2020年6月11日(木)

《ニュースを追って》水戸の逆川で魚大量死 住民ら不安の声 環境、生き物「いつ戻る」

農薬原因?水質は回復

逆川で見つかった大量の魚の死骸の一部=5月3日、水戸市内(川島省二さん提供)
逆川で見つかった大量の魚の死骸の一部=5月3日、水戸市内(川島省二さん提供)

水戸市を流れる逆川で5月上旬、コイやウナギなどの魚が大量死した問題は、緑地が整備され憩いの場として親しまれる川だけに、住民に不安を広げた。原因は、環境基準値を超えて検出された農薬の可能性が高い。農薬を保管していた倉庫の火災との因果関係が推定されたものの、保管していなかったとされる農薬成分も川から検出され、県や市が流出源を特定するには至らなかった。水質は現在、平常値に回復。環境保全団体からは「生き物が戻るにはどれだけの時間がかかるか」と懸念の声が上がっている。

■ほぼ全滅

「魚が死んでいる」。市に最初の通報が入ったのは5月2日午前11時ごろだった。住民によると、逆川下流の桜川を含む流域数キロにわたり、魚がたまった状態で大量に死んでいた。散歩の途中で発見した同市千波町の無職男性(75)は「あれだけ魚が大量に死んでいるのは見たことがない」と振り返る。

翌3日、市から連絡を受けた県環境管理協会の担当者が現場に向かった。「水中の生物はほぼ全滅の状態だった」。ハゼやフナなど約15種類の魚、ザリガニや水生昆虫、ミミズの死骸も確認した。県が回収した死骸は数百匹分、約320キロに上った。

同日採取した川の水から、農薬成分10種類が検出された。うち2種類は「公共用水環境基準」を上回った。殺菌剤などに含まれる「チウラム」は基準値の約140倍。毒劇物取締法で劇物に指定されている「1、3-ジクロロプロペン」は約26.5倍だった。回収した死骸の検査は行われず、全て焼却処分された。

■因果関係

市は5月12日、逆川に流れ込む地下水路の泥を調べた。同3日の水質検査結果と同じ10種類の農薬成分が見つかり、そのうちチウラムなど2種類が「土壌環境基準」を上回った。

泥の採取場所は、1日夜の倉庫火災現場近くだった。当初から住民間では「火災と魚大量死に関連があるのでは」との声がささやかれていた。

市によると、倉庫には多数の農薬が保管され、水質検査で検出された成分を含む農薬もあった。ただ、倉庫の管理会社から提出された管理記録には、チウラムだけ取り扱いがなかった。

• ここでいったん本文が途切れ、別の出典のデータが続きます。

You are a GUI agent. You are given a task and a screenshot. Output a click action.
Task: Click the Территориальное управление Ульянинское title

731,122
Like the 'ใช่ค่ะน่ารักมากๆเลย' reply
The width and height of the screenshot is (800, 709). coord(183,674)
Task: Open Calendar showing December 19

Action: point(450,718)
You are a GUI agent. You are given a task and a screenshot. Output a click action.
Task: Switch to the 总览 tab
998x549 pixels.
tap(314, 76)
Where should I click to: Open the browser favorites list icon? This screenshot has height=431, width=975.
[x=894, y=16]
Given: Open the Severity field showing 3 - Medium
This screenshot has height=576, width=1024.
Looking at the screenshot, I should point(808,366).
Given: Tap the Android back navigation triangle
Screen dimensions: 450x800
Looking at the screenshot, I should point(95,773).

県環境対策課は「農薬が倉庫から流れ出た可能性は否定できないが、チウラムが水路や川から検出された原因は分からない」との見解を示した。

県は同26日までに計3回、追加で水質を調べた。いずれも農薬成分は検出されず「水環境の回復が確認された」(環境対策課)と結論付けた。

■コイの姿

「自然を築くのは時間のかかること。失うのは一瞬」。ホタルやサケの保全など逆川の環境改善に取り組んできた「逆川こどもエコクラブ」(小島幸子代表)のメンバーは、ショックを隠せない。

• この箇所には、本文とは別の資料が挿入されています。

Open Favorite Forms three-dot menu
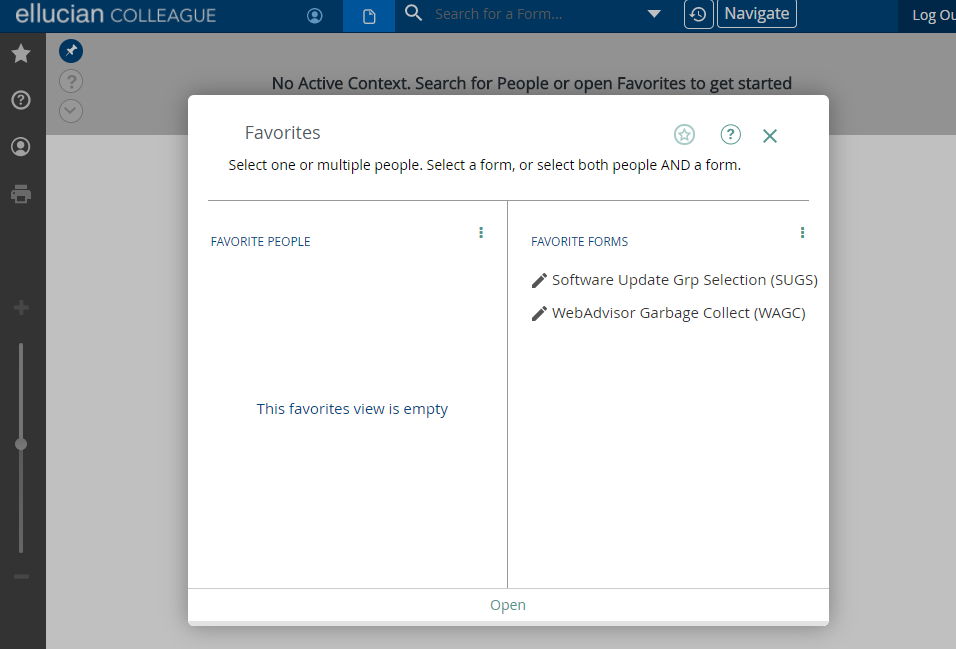The width and height of the screenshot is (956, 649). tap(802, 232)
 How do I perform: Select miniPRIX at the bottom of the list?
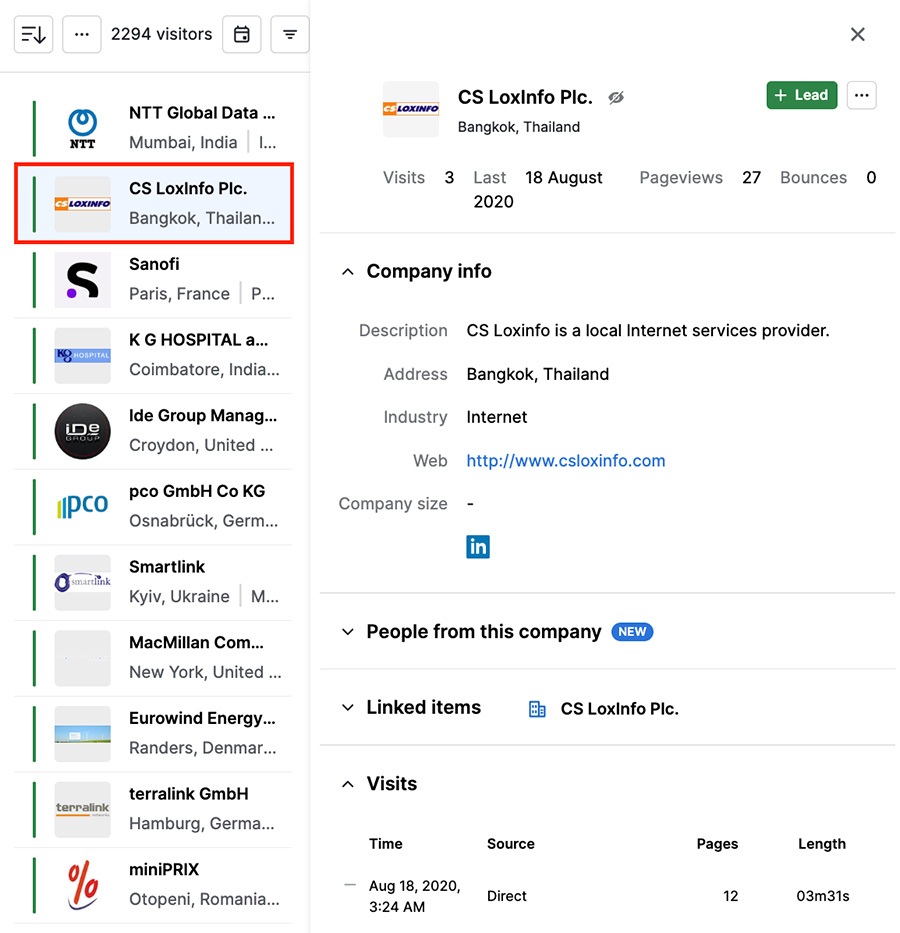coord(150,882)
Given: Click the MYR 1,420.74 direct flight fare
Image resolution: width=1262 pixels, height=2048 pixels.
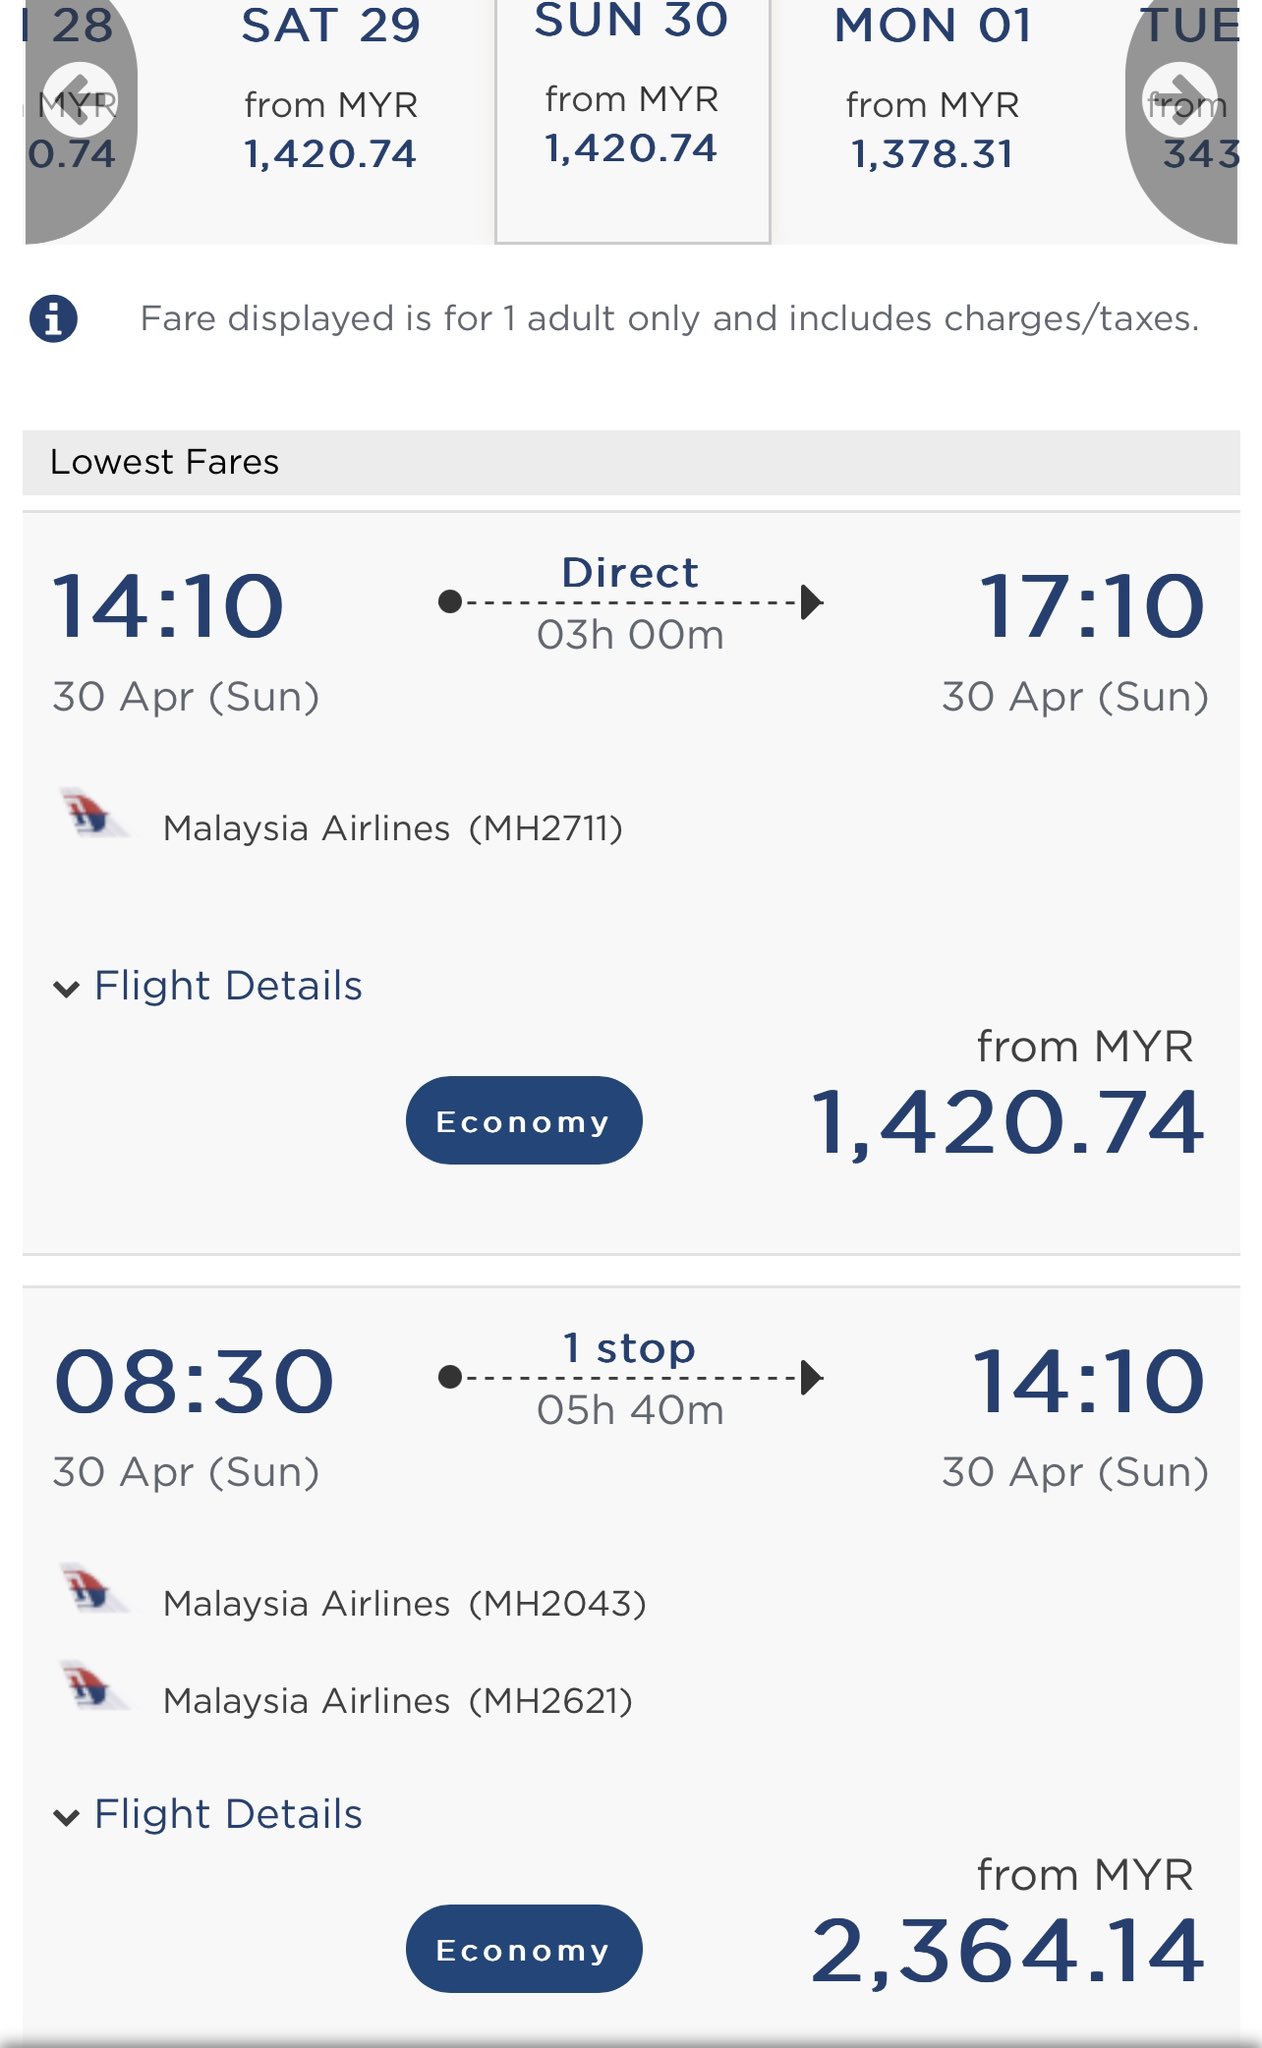Looking at the screenshot, I should tap(1006, 1122).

水戸市、東海大1年、川島英登史(ひでとし)さん(18)は3歳から活動に参加し、今年で15年目になる。徐々に川の水がきれいになり、生き物が増えていく様子を見てきた。「今回のようなことがまたいつ起こるか分からない。行政などは再発防止に努めてほしい」

6月8日には、コイが十数匹泳ぐ姿が戻っていた。逆川の近所に住む無職男性(70)は「下流から遡上(そじょう)したのだろう。取りあえずほっとした」と話した。

同クラブは27日、詳しい回復状況を調べる予定だ。川島省二事務局長(55)は「環境がどのように回復していくか観察し、今後の保全活動に生かしたい」と前を向く。